CraveOnline called the film "solid" but remarked that the film "doesn't quite go to the next level that gets me like an Insidious", and IGN praised the film's story while criticizing some of Sinisters "scream-out-loud moments" as lazy.

Reviewer Garry McConnachie of Scotland's Daily Record rated the film four of five stars, saying, "This is how Hollywood horror should be done... Sinister covers all its bases with aplomb."

Ryan Lambie of Den of Geek gave the film three out of five stars, and wrote that despite its faults, "there's something undeniably powerful about Sinister. Hawke's performance holds the screen through its more hackneyed moments, and it's the scenes where it's just him, a projector, and a few feet of hideous 8 mm footage where the movie truly convinces. And while its scares are frequently cheap, it's also difficult to deny that Sinister sometimes manages to inspire moments of palpable dread."

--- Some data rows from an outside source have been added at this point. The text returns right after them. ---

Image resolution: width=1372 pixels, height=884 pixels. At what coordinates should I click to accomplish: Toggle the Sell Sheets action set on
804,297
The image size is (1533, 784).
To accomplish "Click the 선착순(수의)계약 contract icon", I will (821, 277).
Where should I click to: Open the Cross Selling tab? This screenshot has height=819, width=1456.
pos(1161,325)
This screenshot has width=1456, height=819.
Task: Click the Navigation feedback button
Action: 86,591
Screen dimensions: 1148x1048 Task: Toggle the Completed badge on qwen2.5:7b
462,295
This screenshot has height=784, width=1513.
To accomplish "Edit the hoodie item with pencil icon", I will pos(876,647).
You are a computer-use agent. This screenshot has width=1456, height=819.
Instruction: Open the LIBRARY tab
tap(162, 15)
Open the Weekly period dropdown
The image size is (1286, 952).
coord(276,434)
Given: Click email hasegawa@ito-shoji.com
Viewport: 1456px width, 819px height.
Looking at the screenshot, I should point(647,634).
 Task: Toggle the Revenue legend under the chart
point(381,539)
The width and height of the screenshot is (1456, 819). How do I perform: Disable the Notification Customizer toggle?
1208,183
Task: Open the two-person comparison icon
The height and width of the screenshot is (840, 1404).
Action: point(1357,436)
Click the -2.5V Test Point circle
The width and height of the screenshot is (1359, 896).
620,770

Some reviewers have criticized the film's preoccupation with outdated technology. Peter Howell of the Toronto Star (who gave the film two out of four stars) argues that the movie tries for "old school shocks" but "can't afford a pre-Internet setting." Rafer Guzman of Newsday wrote that "celluloid is such a warm, friendly old format that it seems unlikely to contain the spirit of, say, a child-eating demon." Academic study of the film, however, tends to view Sinisters representation of both old and new media formats as a study in transmediation.

A 2020 study conducted by Broadband Choices named Sinister the scariest movie ever made. The study sampled 50 of the highest-rated horror movies ever made based on reception on sites like IMDb, Rotten Tomatoes and Reddit, and then measured study participants' heart rates while watching the sampled films. The average resting heart beat of the study participants was 65 beats per minute (BPM) but jumped to an average 86 BPM while watching the film, an increase of 32% and the highest among all of the sampled films.

===Home media===
The film was released on DVD and Blu-ray Disc on February 11, 2013, in the UK and February 19, 2013, in the US with two commentaries (one with director Scott Derrickson and another with writer C. Robert Cargill). The release also included two new features (True Crime Criminals and Living in a House of Death) as well as a featurette on the Sinister Fear Experiment performed by Thrill Laboratory in celebration of the film's theatrical release.

== In popular culture ==
The film is widely referenced and parodied in the comedy A Haunted House 2, with Bughuul/Mr. Boogie being called "Aghoul".

==Sequel==

A sequel was announced to be in the works in March 2013, with Derrickson in talks to co-write the script with Cargill, but not to direct. On April 17, 2014, it was announced that Ciaran Foy would direct the film, and Brian Kavanaugh-Jones, Charles Layton, Xavier Marchand and Patrice Théroux would executive produce the sequel with eOne Entertainment. The film was released on August 21, 2015.